Jayati Tiwari: June 2015

Friday, June 26, 2015

Start-up script for an installed Apache Storm Cluster

If you have installed a Storm cluster using my shell scripts in the previous blogs or even otherwise, this script will save you from manually visiting each node and starting the appropriate service(nimbus/supervisor/ui) there. All you have to do is grab a remote machine and run the script. The script will ask for the required information and your cluster would be up.

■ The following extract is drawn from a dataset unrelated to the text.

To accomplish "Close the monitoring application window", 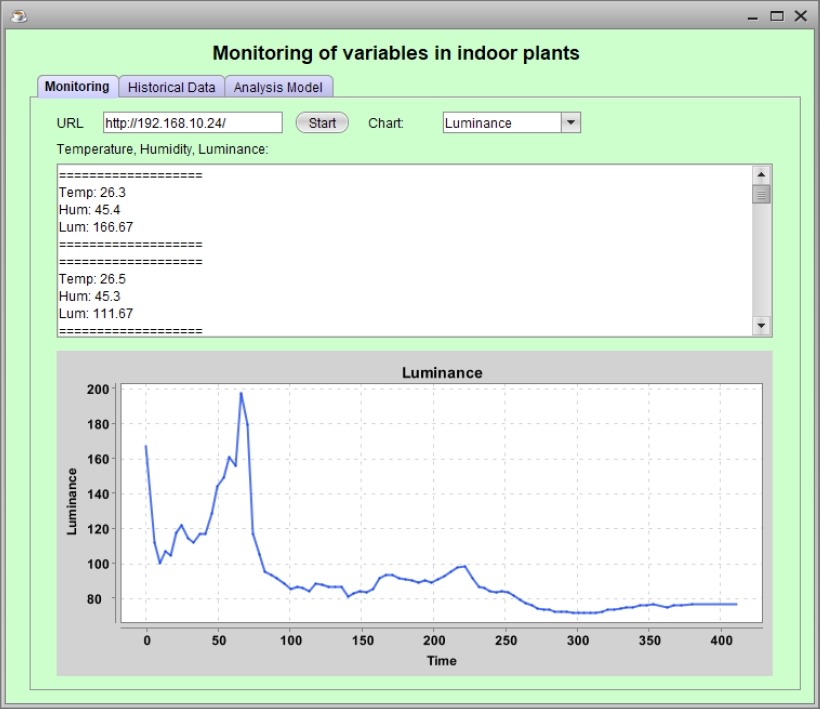I will (x=800, y=16).
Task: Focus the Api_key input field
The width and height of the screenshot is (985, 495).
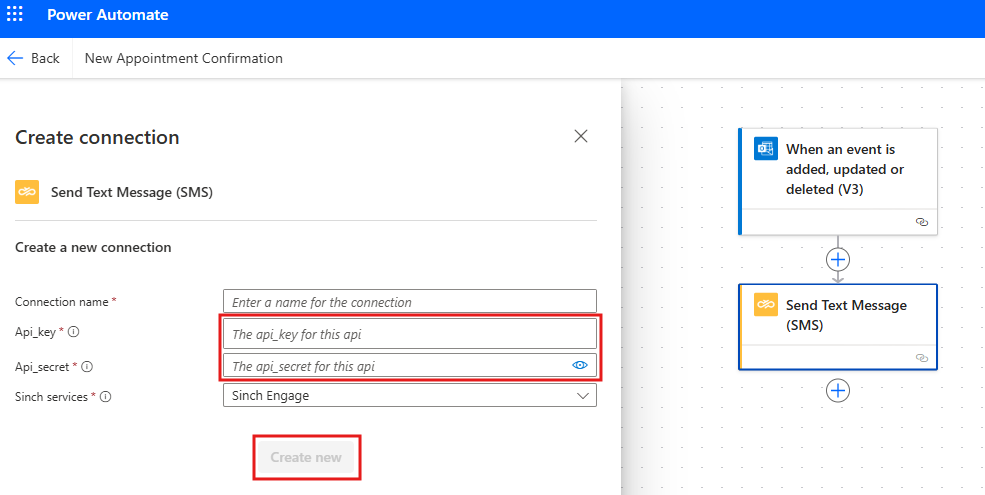Action: pos(410,334)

Also, the script should work equally fine for both Ubuntu and CentOS.

#!/bin/bash

# Directory Name

echo "Enter the relative path to the storm setup on the machines (For example, /opt/stormSetup/storm-0.9.0-wip4):"

read -e stormDir

# Read usernames and ips of all the storm cluster nodes

echo "Enter the IP of nimbus machine :"

read -e stormNimbus;

clusterMachineIPs[0]=$stormNimbus

echo "Enter the username of nimbus :"

read -e usernameNimbus

clusterMachineUsernames[0]=$usernameNimbus

# Read supervisor

echo "Enter the number of supervisor machines";

read -e n;

for (( i = 1 ; i <= n; i++ ))

echo "Enter the IP of storm supervisor machine $i:"

read -e stormSupervisor;

clusterMachineIPs[i]=$stormSupervisor

echo "Enter the username of machine ${clusterMachineIPs[i]}"

read -e username

clusterMachineUsernames[i]=$username

done

sshpass -p root ssh -o StrictHostKeyChecking=no $usernameNimbus@$stormNimbus $stormDir/bin/storm nimbus&

# Start the supervisor nodes

for (( i = 1 ; i <= n; i++ ))

sshpass -p root ssh -o StrictHostKeyChecking=no ${clusterMachineUsernames[i]}@${clusterMachineIPs[i]} $stormDir/bin/storm supervisor&

done

# Start the UI on the nimbus machine

sshpass -p root ssh -o StrictHostKeyChecking=no $usernameNimbus@$stormNimbus $stormDir/bin/storm ui&

Visit your UI on the browser after a few minutes. Hope it shows up fine. Cheers!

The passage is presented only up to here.